Authentication
This is the auth layer for the embedded widgets — the Live Persona (3D) and Chat Persona one-liners, and any browser code calling /v1 directly. By default a visitor is anonymous; add an identity token to recognize a logged-in user.
X-Persona-Id· In the browser / pageThe public embed identifier — the ?k= value in the widget snippet. Designed to live in your page: it identifies the persona but grants no account access, and requests are restricted to your allowed domains and rate-limited.
server-side· Server-side onlySigns the end-user JWTs that recognize a logged-in visitor (below).

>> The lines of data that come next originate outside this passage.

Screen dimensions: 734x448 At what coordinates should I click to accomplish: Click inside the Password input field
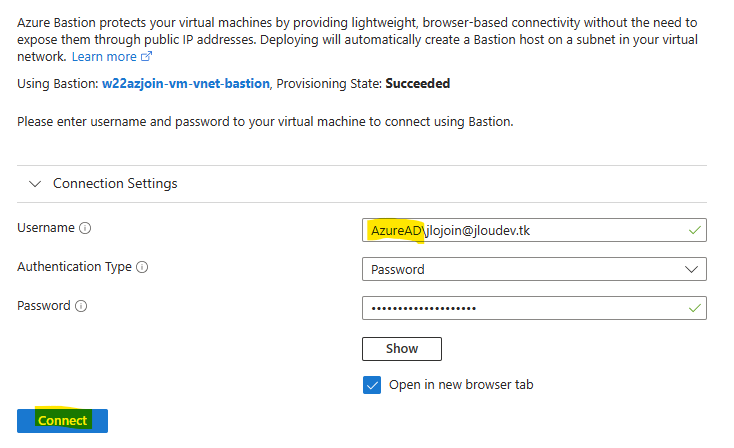(534, 308)
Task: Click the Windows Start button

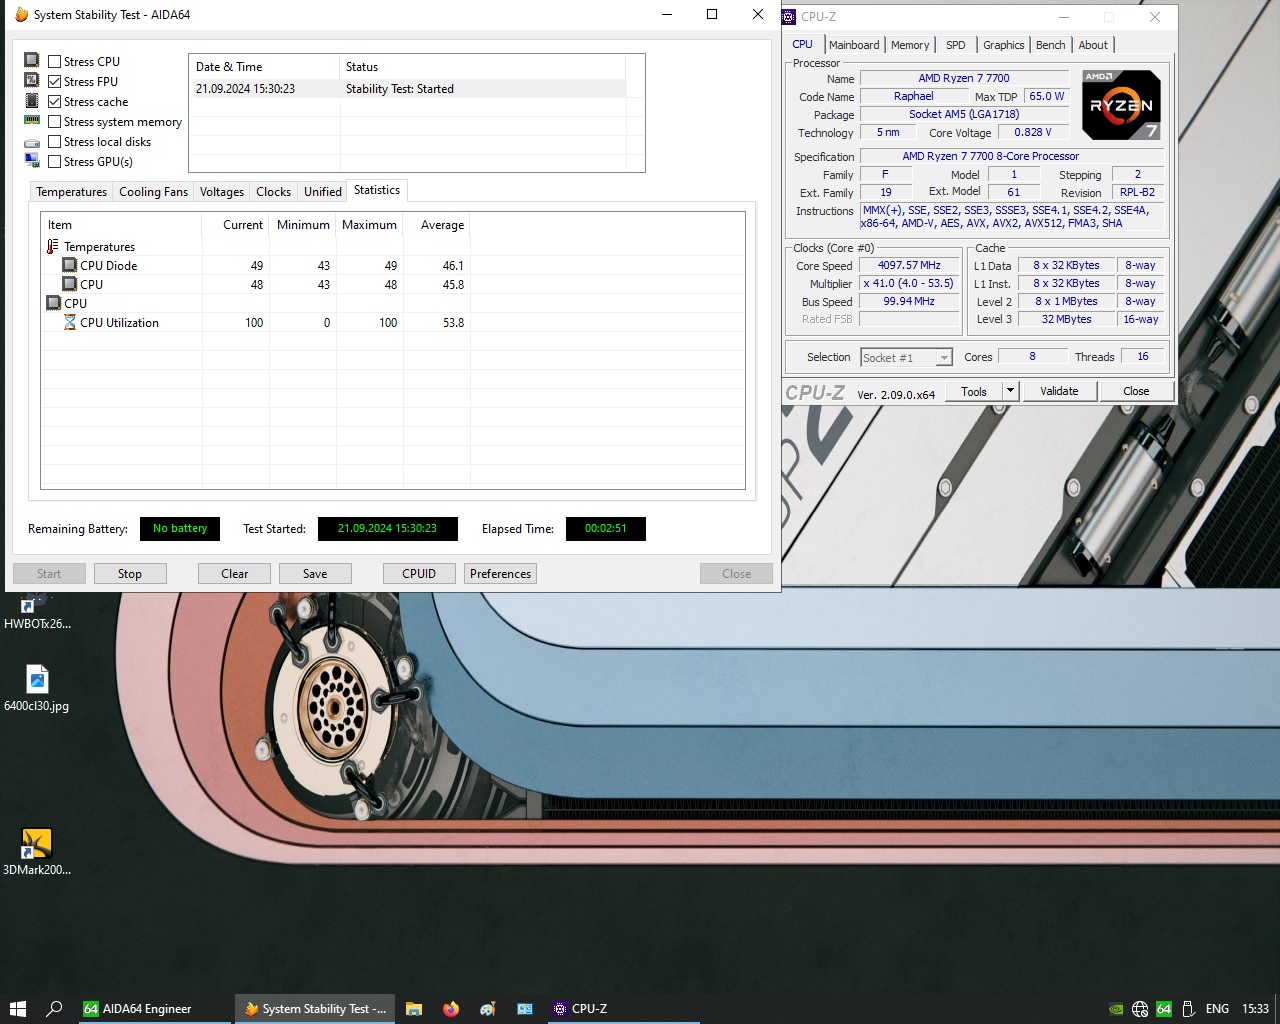Action: 18,1009
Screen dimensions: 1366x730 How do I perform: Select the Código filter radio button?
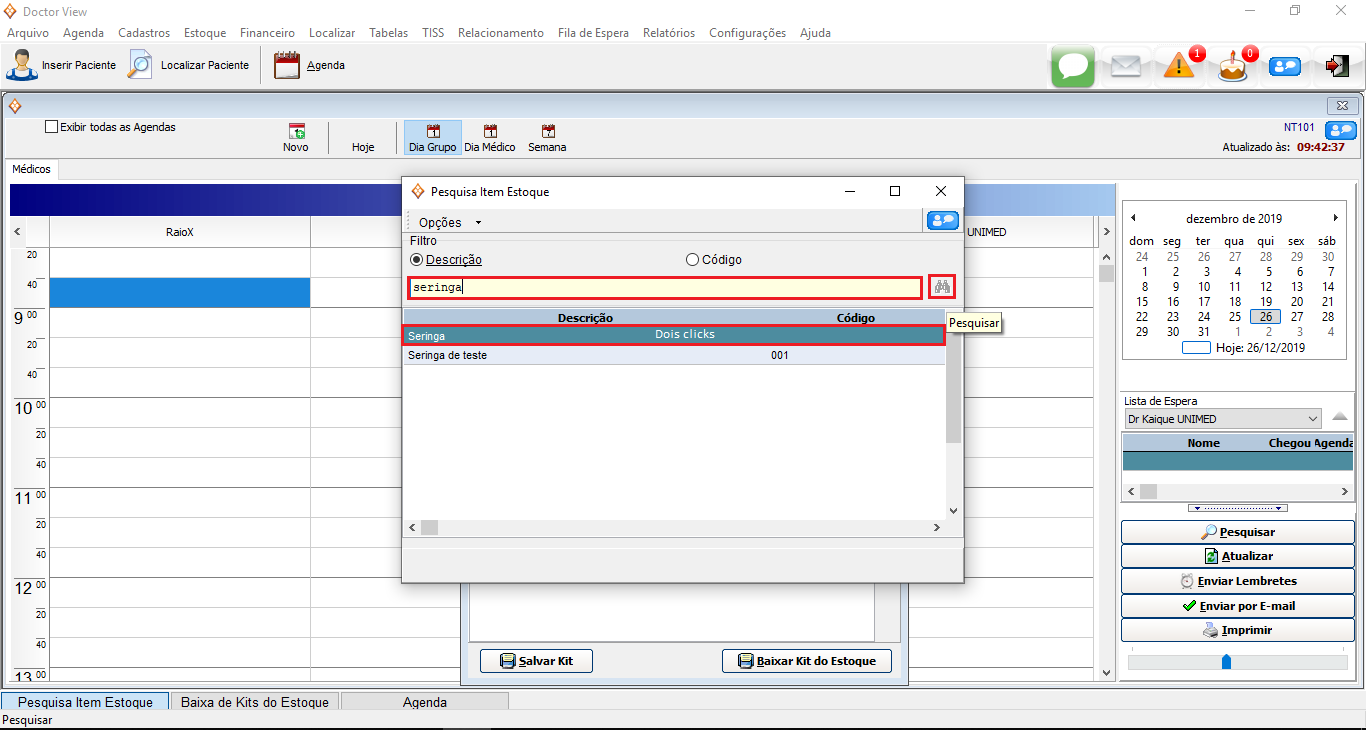(x=692, y=260)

Lives in the editor under Publish → Deploy. The secret itself never reaches the browser; only the short-lived JWT it signs does.

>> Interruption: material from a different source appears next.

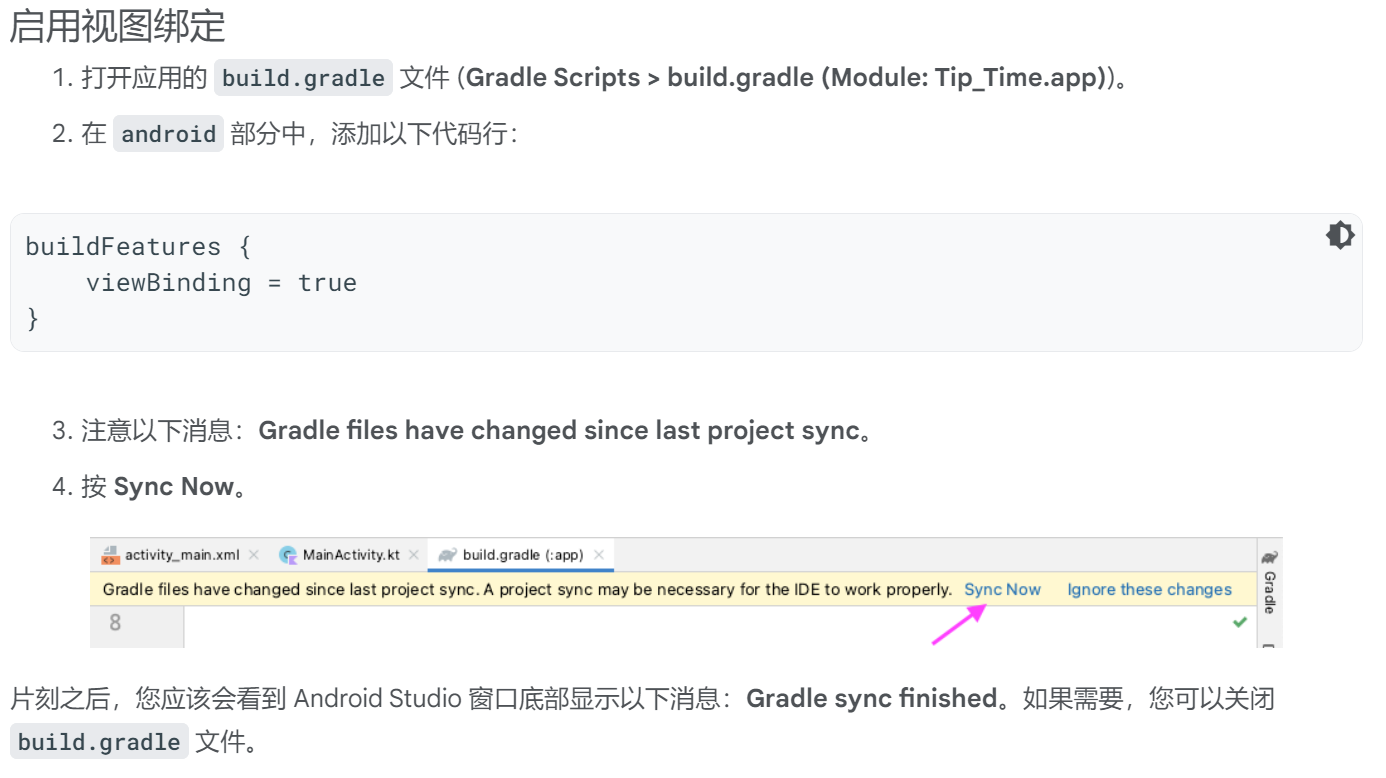Close the MainActivity.kt tab
This screenshot has height=778, width=1386.
click(414, 555)
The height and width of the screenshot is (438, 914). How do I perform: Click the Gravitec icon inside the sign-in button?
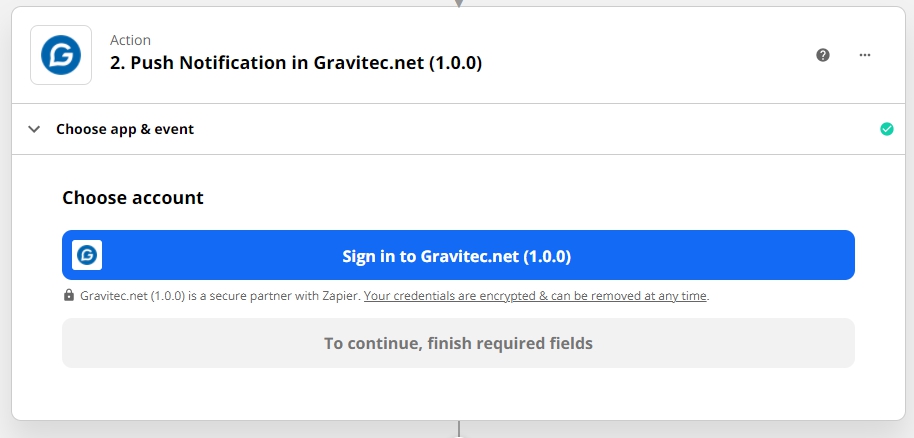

Building your own UI on the server instead? Server-side REST calls authenticate with the secret API key (X-Api-Key) — see the Services reference.
Recognize a logged-in user
Without a token, each browser is an anonymous visitor (history is keyed to a random per-browser id). To make a signed-in user's history follow them across devices, your server signs a short-lived JWT with the persona's Identity Secret and the page passes it to the widget as identityToken. The widget sends it as X-End-User-Token; the backend trusts its sub claim.
1 · Sign on your server
// Server-side only — sign a short-lived token for your logged-in user.
import jwt from "jsonwebtoken";
const token = jwt.sign(
{ sub: user.id }, // your account id for this visitor
process.env.PERSONAIZER_IDENTITY_SECRET, // from Publish → Deploy
{ algorithm: "HS256", expiresIn: "1h" },
);
// → hand 'token' to the page (never the secret)2 · Pass it to the widget
<!-- In the page: pass the signed token to the widget -->
<script>
window.PersonAIzerConfig = {
identityToken: "<jwt-from-your-server>",
// or refresh it on demand:
// identityTokenProvider: async () => fetch("/personaizer-token").then(r => r.text()),
};
</script>
<script src="https://cdn.personaizer.com/live.js?k=YOUR_PERSONA_ID" async></script>Rotating the Identity Secret (in the editor) invalidates tokens signed with the old one — update your server to sign with the new secret, or logged-in visitors fall back to anonymous. Never put the Identity Secret in a page; only the JWT it signs.